# Data Preprocessing

1. **Data Loading and Preprocessing**:
   - Loads the data from a CSV file and standardizes specific columns (such as loan information, user states, etc.) for model training.
   - Creates a new feature `installment_timestep` based on `loan_id` and `installment`.

2. **Data Splitting**:
   - Splits the data into training (`train`) and testing (`test`) sets based on the `sample` and `group` columns.

3. **Feature and Label Preparation**:
   - For each `loan_id`, extracts features and labels.
   - Features include `loan_id`, user states, loan information, etc.
   - Labels correspond to the next time step of the relevant state variables (e.g., prediction of `installment`).

4. **Data Saving and Batching**:
   - Saves the processed data as CSV files and stores the data in multiple batches by `loan_id` into pickle files for later training.

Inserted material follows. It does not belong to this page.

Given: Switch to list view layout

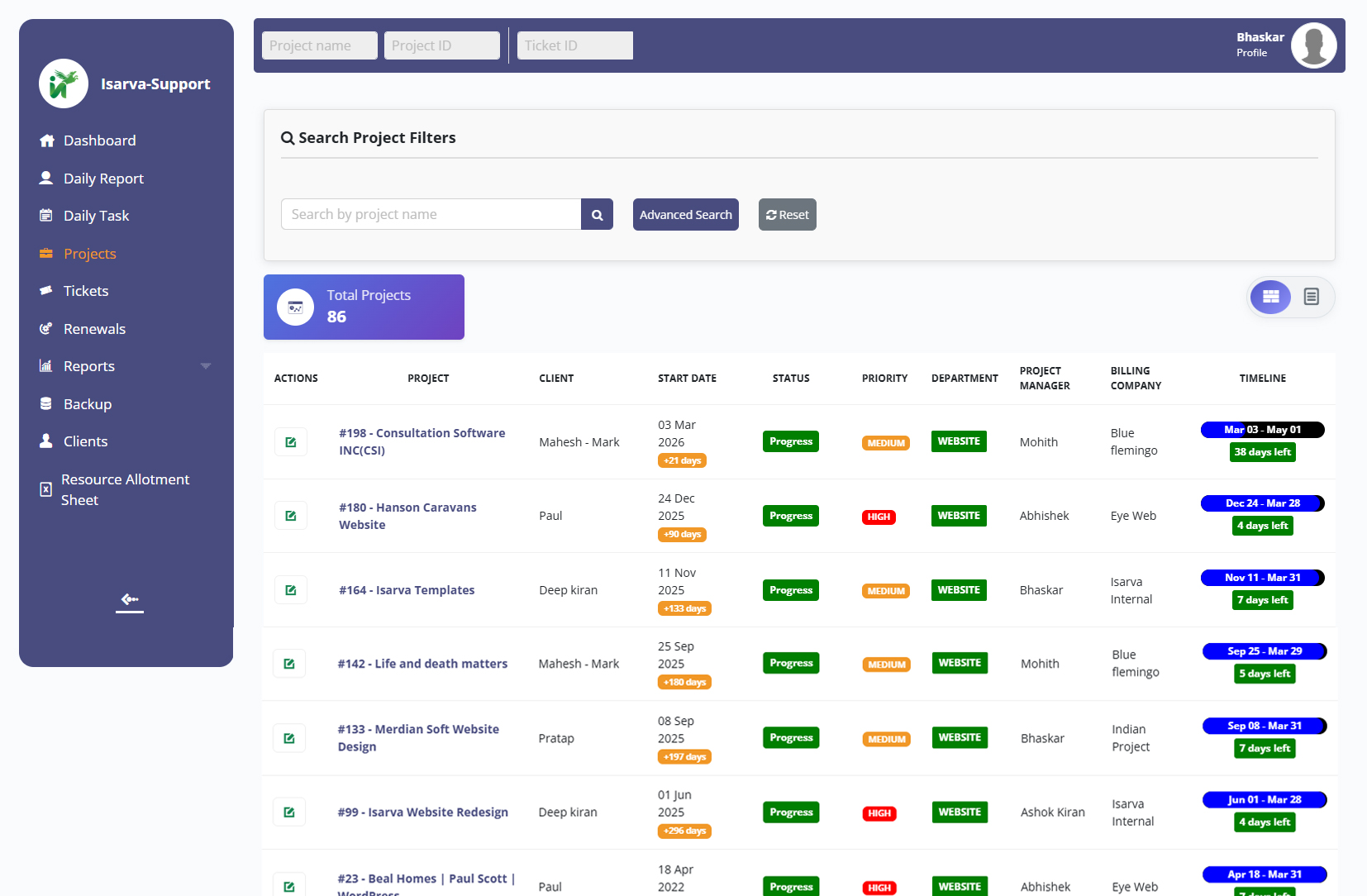Looking at the screenshot, I should click(x=1311, y=297).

5. **Training and Validation Split**:
   - Randomly selects 10% of the training data as a validation set and the rest as the training set.

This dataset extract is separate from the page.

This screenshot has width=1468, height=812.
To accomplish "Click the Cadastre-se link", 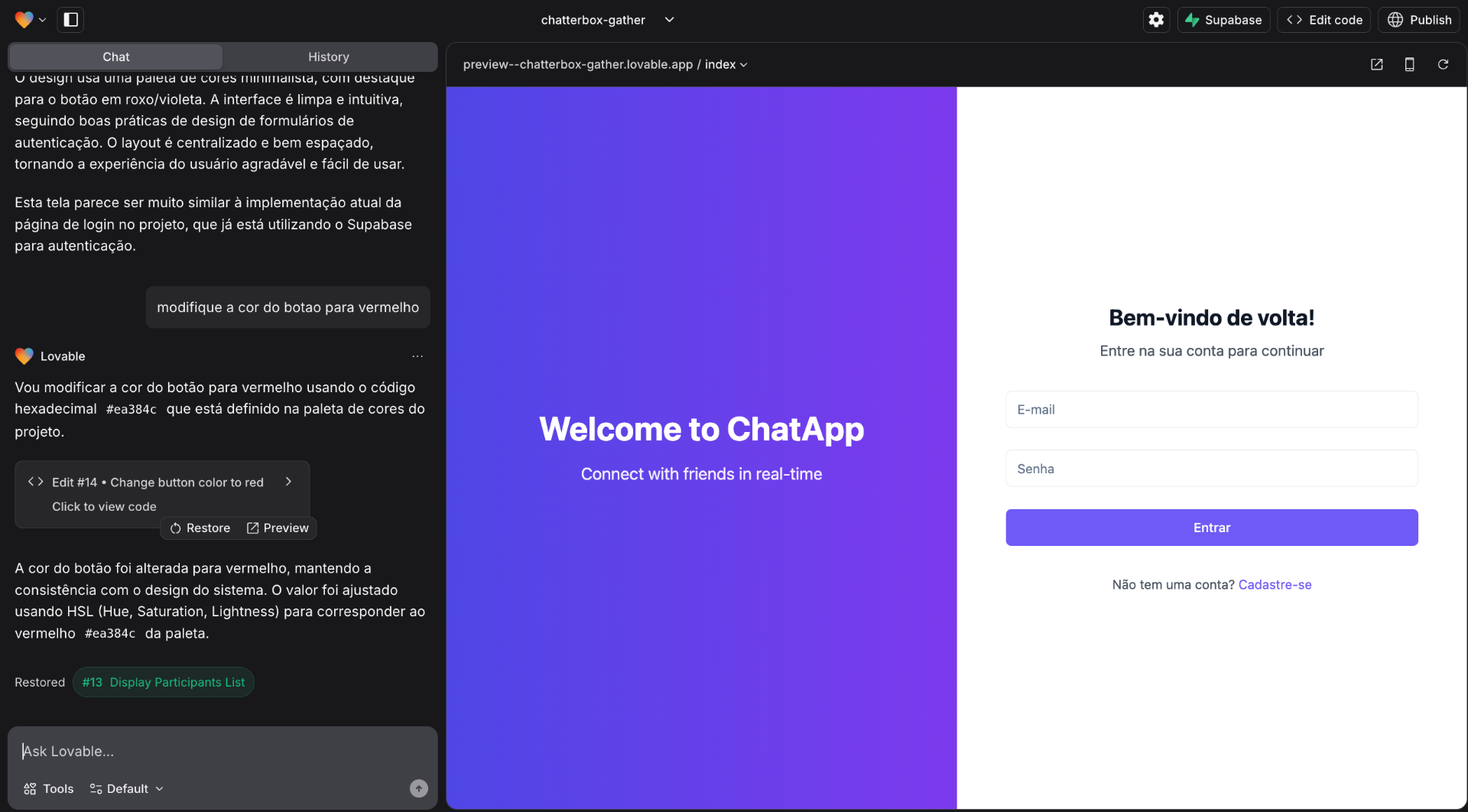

The ultimate goal of this code is to save the processed data in a format suitable for training, ensuring that the data is standardized, properly split, and stored.


In [None]:
import pandas as pd
data = pd.read_csv('./Data/20240205fullsample_new.csv')
data.head()

In [None]:
# show data summary
data.describe()

The purpose of `installment_timestep` is to generate a timestep for each installment of each loan (loan id), indicating the order in which that installment is repaid in the current loan.

In [None]:
data["installment_timestep"] = data.groupby(["loan_id", "installment"]).cumcount() + 1

In [None]:
data_sim = data.loc[data['sample'] == 'rlsimulator']
data_sim

In [None]:
# specific columns names
loan_id = ['loan_id']
bank_features = ['action_num_actual']
user_features = ['gender',
                 'age',
                 'amount',
                 'num_loan',
                 'duration',
                 'year_ratio',
                 'diff_city',
                 'marriage',
                 'kids',
                 'month_in',
                 'housing',
                 'edu',
                 'motivation']
current_state = ['installment',
                 'installment_timestep',
                 'state_cum_overduelength',
                 'remaining_debt',
                 'state_capital',
                 'state_interests',
                 'state_penalty',
                 ]
other_labels = ['installment_done',
                'loan_done',
                'recovery_rate_weighted']

In [None]:
from tqdm.auto import tqdm


loan_id_list = data_sim["loan_id"].unique().tolist()
# len(loan_id_list)
# loan_id_list
target_state = pd.DataFrame()


col_matching = {
    "installment": "y_installment",
    "installment_timestep": "y_installment_timestep",
    "state_cum_overduelength": "y_state_cum_overduelength",
    "remaining_debt": "y_remaining_debt",
    "state_capital": "y_state_capital",
    "state_interests": "y_state_interests",
    "state_penalty": "y_state_penalty",
}


for example_id in tqdm(loan_id_list):
    example_data = data_sim.loc[data_sim["loan_id"] == example_id]
    y_train = pd.DataFrame()
    y_train = example_data[current_state]
    y_train = y_train.rename(columns=col_matching)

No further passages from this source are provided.